▸ **TASK PROMPT**
Reproduce the following data verbatim, keeping every line in its original order.

----- ITEMS -----

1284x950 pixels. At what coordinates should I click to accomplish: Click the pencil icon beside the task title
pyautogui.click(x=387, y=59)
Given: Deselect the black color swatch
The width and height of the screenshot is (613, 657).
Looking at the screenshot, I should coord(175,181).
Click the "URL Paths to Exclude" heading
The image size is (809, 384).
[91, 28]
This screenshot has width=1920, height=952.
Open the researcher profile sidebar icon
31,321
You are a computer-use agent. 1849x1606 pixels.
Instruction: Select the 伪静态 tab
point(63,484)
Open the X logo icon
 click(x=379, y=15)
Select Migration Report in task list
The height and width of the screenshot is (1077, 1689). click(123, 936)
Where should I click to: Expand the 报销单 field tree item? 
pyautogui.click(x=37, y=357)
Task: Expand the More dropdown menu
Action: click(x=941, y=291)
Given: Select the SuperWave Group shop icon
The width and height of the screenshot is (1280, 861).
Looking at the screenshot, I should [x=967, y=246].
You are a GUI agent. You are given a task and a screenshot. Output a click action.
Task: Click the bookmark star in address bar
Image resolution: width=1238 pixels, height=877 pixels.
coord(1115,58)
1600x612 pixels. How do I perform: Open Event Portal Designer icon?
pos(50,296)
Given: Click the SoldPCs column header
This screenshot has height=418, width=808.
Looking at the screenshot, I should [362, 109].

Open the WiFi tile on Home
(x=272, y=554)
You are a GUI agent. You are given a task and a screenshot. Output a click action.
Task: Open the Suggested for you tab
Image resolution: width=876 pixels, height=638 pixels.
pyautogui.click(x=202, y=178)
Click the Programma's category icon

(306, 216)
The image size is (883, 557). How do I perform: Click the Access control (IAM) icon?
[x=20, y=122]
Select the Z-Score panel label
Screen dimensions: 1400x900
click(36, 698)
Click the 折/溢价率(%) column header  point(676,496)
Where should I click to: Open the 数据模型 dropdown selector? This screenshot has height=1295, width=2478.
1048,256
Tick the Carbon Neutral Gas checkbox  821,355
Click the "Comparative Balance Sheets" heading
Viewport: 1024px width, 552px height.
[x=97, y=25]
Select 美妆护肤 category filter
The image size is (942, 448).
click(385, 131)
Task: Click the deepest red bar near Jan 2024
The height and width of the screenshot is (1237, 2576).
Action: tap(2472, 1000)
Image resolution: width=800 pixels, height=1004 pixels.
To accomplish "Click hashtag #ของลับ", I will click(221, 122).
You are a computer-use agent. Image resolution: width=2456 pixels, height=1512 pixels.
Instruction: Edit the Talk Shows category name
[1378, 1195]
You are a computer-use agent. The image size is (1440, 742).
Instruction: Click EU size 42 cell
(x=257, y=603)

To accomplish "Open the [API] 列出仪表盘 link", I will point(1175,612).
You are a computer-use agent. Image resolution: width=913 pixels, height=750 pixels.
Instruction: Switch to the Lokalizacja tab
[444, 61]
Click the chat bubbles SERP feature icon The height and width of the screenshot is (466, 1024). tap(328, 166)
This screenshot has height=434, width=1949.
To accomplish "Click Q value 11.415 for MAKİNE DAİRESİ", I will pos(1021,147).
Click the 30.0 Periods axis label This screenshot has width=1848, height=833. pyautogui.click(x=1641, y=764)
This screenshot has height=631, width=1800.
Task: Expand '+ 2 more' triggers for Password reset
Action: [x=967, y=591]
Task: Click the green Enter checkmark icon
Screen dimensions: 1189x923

-----

▸ **EXERCISE OUTPUT**
1284x950 pixels. At what coordinates should I click to accomplish: Click the pencil icon beside the task title
pyautogui.click(x=387, y=59)
Given: Deselect the black color swatch
The width and height of the screenshot is (613, 657).
Looking at the screenshot, I should coord(175,181).
Click the "URL Paths to Exclude" heading
The image size is (809, 384).
[91, 28]
This screenshot has width=1920, height=952.
Open the researcher profile sidebar icon
31,321
You are a computer-use agent. 1849x1606 pixels.
Instruction: Select the 伪静态 tab
point(63,484)
Open the X logo icon
 click(x=379, y=15)
Select Migration Report in task list
The height and width of the screenshot is (1077, 1689). click(123, 936)
Where should I click to: Expand the 报销单 field tree item? 
pyautogui.click(x=37, y=357)
Task: Expand the More dropdown menu
Action: click(x=941, y=291)
Given: Select the SuperWave Group shop icon
The width and height of the screenshot is (1280, 861).
Looking at the screenshot, I should [x=967, y=246].
You are a GUI agent. You are given a task and a screenshot. Output a click action.
Task: Click the bookmark star in address bar
Image resolution: width=1238 pixels, height=877 pixels.
coord(1115,58)
1600x612 pixels. How do I perform: Open Event Portal Designer icon?
pos(50,296)
Given: Click the SoldPCs column header
This screenshot has height=418, width=808.
Looking at the screenshot, I should [362, 109].

Open the WiFi tile on Home
(x=272, y=554)
You are a GUI agent. You are given a task and a screenshot. Output a click action.
Task: Open the Suggested for you tab
Image resolution: width=876 pixels, height=638 pixels.
pyautogui.click(x=202, y=178)
Click the Programma's category icon

(306, 216)
The image size is (883, 557). How do I perform: Click the Access control (IAM) icon?
[x=20, y=122]
Select the Z-Score panel label
Screen dimensions: 1400x900
click(36, 698)
Click the 折/溢价率(%) column header  point(676,496)
Where should I click to: Open the 数据模型 dropdown selector? This screenshot has height=1295, width=2478.
1048,256
Tick the Carbon Neutral Gas checkbox  821,355
Click the "Comparative Balance Sheets" heading
Viewport: 1024px width, 552px height.
[x=97, y=25]
Select 美妆护肤 category filter
The image size is (942, 448).
click(385, 131)
Task: Click the deepest red bar near Jan 2024
The height and width of the screenshot is (1237, 2576).
Action: tap(2472, 1000)
Image resolution: width=800 pixels, height=1004 pixels.
To accomplish "Click hashtag #ของลับ", I will click(221, 122).
You are a computer-use agent. Image resolution: width=2456 pixels, height=1512 pixels.
Instruction: Edit the Talk Shows category name
[1378, 1195]
You are a computer-use agent. The image size is (1440, 742).
Instruction: Click EU size 42 cell
(x=257, y=603)

To accomplish "Open the [API] 列出仪表盘 link", I will point(1175,612).
You are a computer-use agent. Image resolution: width=913 pixels, height=750 pixels.
Instruction: Switch to the Lokalizacja tab
[444, 61]
Click the chat bubbles SERP feature icon The height and width of the screenshot is (466, 1024). tap(328, 166)
This screenshot has height=434, width=1949.
To accomplish "Click Q value 11.415 for MAKİNE DAİRESİ", I will pos(1021,147).
Click the 30.0 Periods axis label This screenshot has width=1848, height=833. pyautogui.click(x=1641, y=764)
This screenshot has height=631, width=1800.
Task: Expand '+ 2 more' triggers for Password reset
Action: [x=967, y=591]
Task: Click the green Enter checkmark icon
Screen dimensions: 1189x923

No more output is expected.